31.05.2023
L'approvisionnement en gaz américain GNL de l'Europe est menacé. Les prix du GNL chutent alors que les pays européens, visant les sanctions contre la Russie, ont misé sur cette énergie US. L'impact pourrait être important. Pour l'Europe, cela mettrait en péril un équilibre fragile du marché après que les nations aient renforcé leur sécurité d'approvisionnement à la suite des troubles qui ont suivi le début du conflit en Ukraine.
De nombreux pays risquent de stopper l'importation de gaz naturel liquéfié (GNL) américain. Les prix spot du GNL en Asie sont désormais en baisse de 85% par rapport aux prix record de l'an dernier. Ils sont en baisse depuis plusieurs mois maintenant et sont actuellement tombés au plus bas de mai 2021. La situation n'est guère meilleure en Europe où les prix se sont effondrés de 70% au second semestre de l'année dernière. Bloomberg a rapporté que les négociants se sont réunis la semaine dernière à Essen, en Allemagne, à la foire internationale annuelle E-World energy pour évoquer comment l'effondrement des prix et une forte baisse de la demande affecteront la réponse de l'industrie du gaz par rapport à l'approvisionnement, c'est-à-dire à l'offre de gaz.

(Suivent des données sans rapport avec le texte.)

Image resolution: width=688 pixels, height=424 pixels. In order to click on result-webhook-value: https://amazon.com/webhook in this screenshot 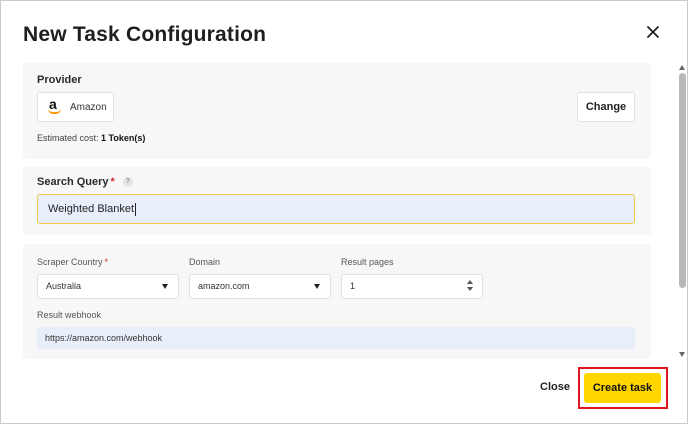, I will do `click(104, 338)`.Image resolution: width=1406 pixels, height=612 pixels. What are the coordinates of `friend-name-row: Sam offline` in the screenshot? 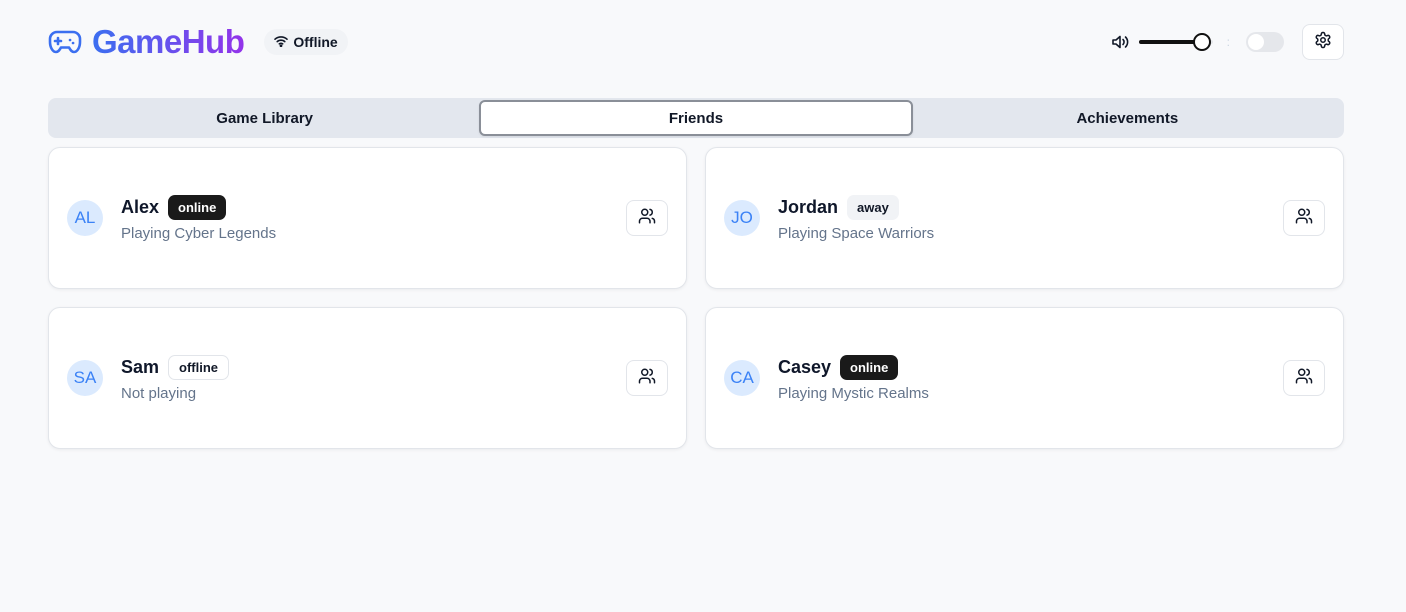 It's located at (374, 368).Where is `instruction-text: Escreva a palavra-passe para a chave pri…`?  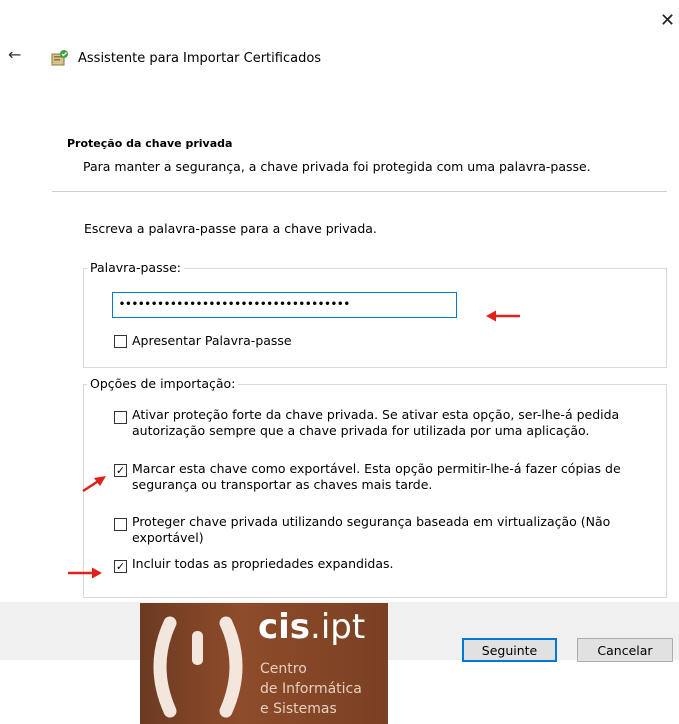
instruction-text: Escreva a palavra-passe para a chave pri… is located at coordinates (230, 228).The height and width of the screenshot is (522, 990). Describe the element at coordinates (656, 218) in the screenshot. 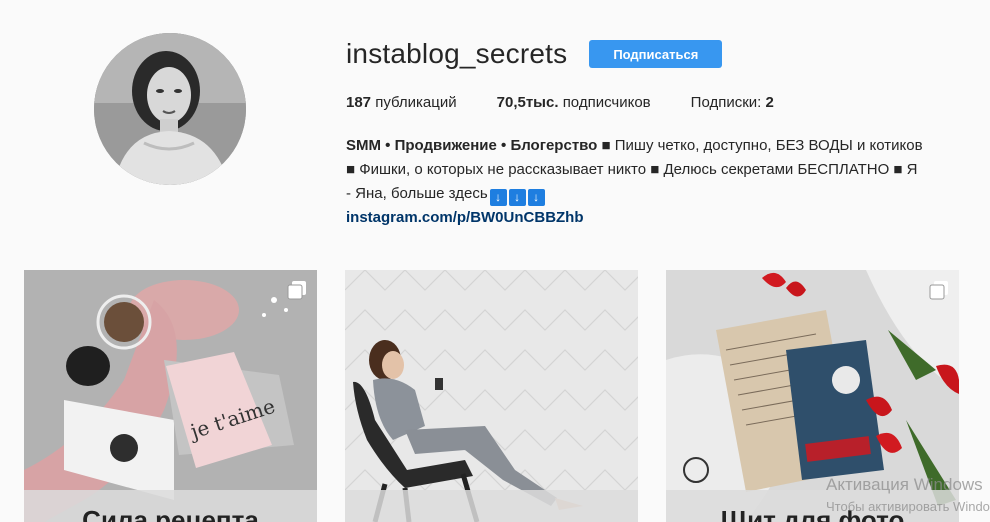

I see `bio-link: instagram.com/p/BW0UnCBBZhb` at that location.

Si les prix continuent de baisser, il n'y aura pas beaucoup de sens économique à exporter du GNL des États-Unis. Selon György Domokos Vargha, directeur de la société de négoce suisse MET International AG, le marché est sur le point d'annuler les exportations américaines de GNL. Comme le rapporte The American Journal of transportation, citant György Domokos Vargha, «le marché n'est pas si loin des annulations de cargaisons de GNL aux États-Unis», rajoutant: «Nous ne sommes pas si loin du fond».
Si la forte baisse des prix du gaz se poursuit, alors en septembre, lorsque les installations de stockage de gaz en Europe seront remplies à pleine capacité, les acheteurs de GNL américain pourraient refuser de recevoir des approvisionnements immédiats afin d'éviter de lourdes pertes financières. Une situation similaire s'est produite en 2020 lorsque les acheteurs ont refusé des dizaines de cargaisons de gaz et payé des millions d'amendes.
Cette fois, la situation pourrait être plus difficile qu'il y a trois ans car le gaz restant en Amérique fera chuter les prix du gaz déjà aux États-Unis. Il pourrait y avoir une menace claire pour la sécurité énergétique de l'Europe alors qu'ils ont travaillé si dur à la renforcer l'année dernière.
À l'heure actuelle, la marge de prix en Europe et en Asie est encore suffisamment importante pour justifier économiquement l'approvisionnement en gaz américain à l'étranger. Les calculs montrent que les compagnies gazières américaines feront des bénéfices au moins jusqu'en novembre. Toute perturbation de l'approvisionnement, comme celles causées par la saison des ouragans dans l'Atlantique, pourrait maintenir les prix relativement abordables pour les exportations.
L'annulation des approvisionnements américains en GNL est probable alors que les prix du gaz au comptant chutent à un chiffre, a déclaré Kazunori Kasai, chef du bureau de Singapour de JERA Global Markets Pte. Ltd., l'un des plus gros acheteurs au monde. Kazunori Kasai n'envisage pas encore d'annuler ses propres approvisionnements.
Les collègues de Kazunori Kasai s'accordent à dire que la «ligne rouge» sera évidemment de 5 dollars par million d'unités thermiques britanniques (175 dollars par millier de mètres cubes de gaz). Maintenant, les prix sont au niveau d'environ 9 dollars, et en août de l'année dernière, ils ont grimpé en flèche à 71 dollars.
Le plus souvent, les contrats stipulent que l'acheteur doit notifier au vendeur l'annulation de la cargaison de GNL au plus tard deux mois à l'avance. Par exemple, dans les contrats de Cheniere Energy Inc. cela est le 20 du mois civil. Les pays refusant l’achat du gaz US doivent ainsi refuser les livraisons de septembre jusqu'au 20 juillet. La dynamique de l'évolution des prix du gaz en Europe indique que les approvisionnements pourraient devoir être abandonnés à la fin de l'été.
Bien que les experts discutent de la possibilité d'arrêter les exportations américaines de GNL, les mêmes considérations s'appliquent aux fournisseurs de GNL d'autres pays.
«Comme les prix baissent si fortement, je me demande s'il y aura un moment où les fournisseurs de GNL commenceront à réduire leur production?» a déclaré, selon The American Journal of transportation, Andy Sommer, responsable de la recherche chez Axpo Solutions AG, dans un entretien à Essen. «Ce sont, bien sûr, des fournisseurs américains, mais les mêmes considérations peuvent s'appliquer aux fournisseurs d'autres pays», a-t-il rajouté.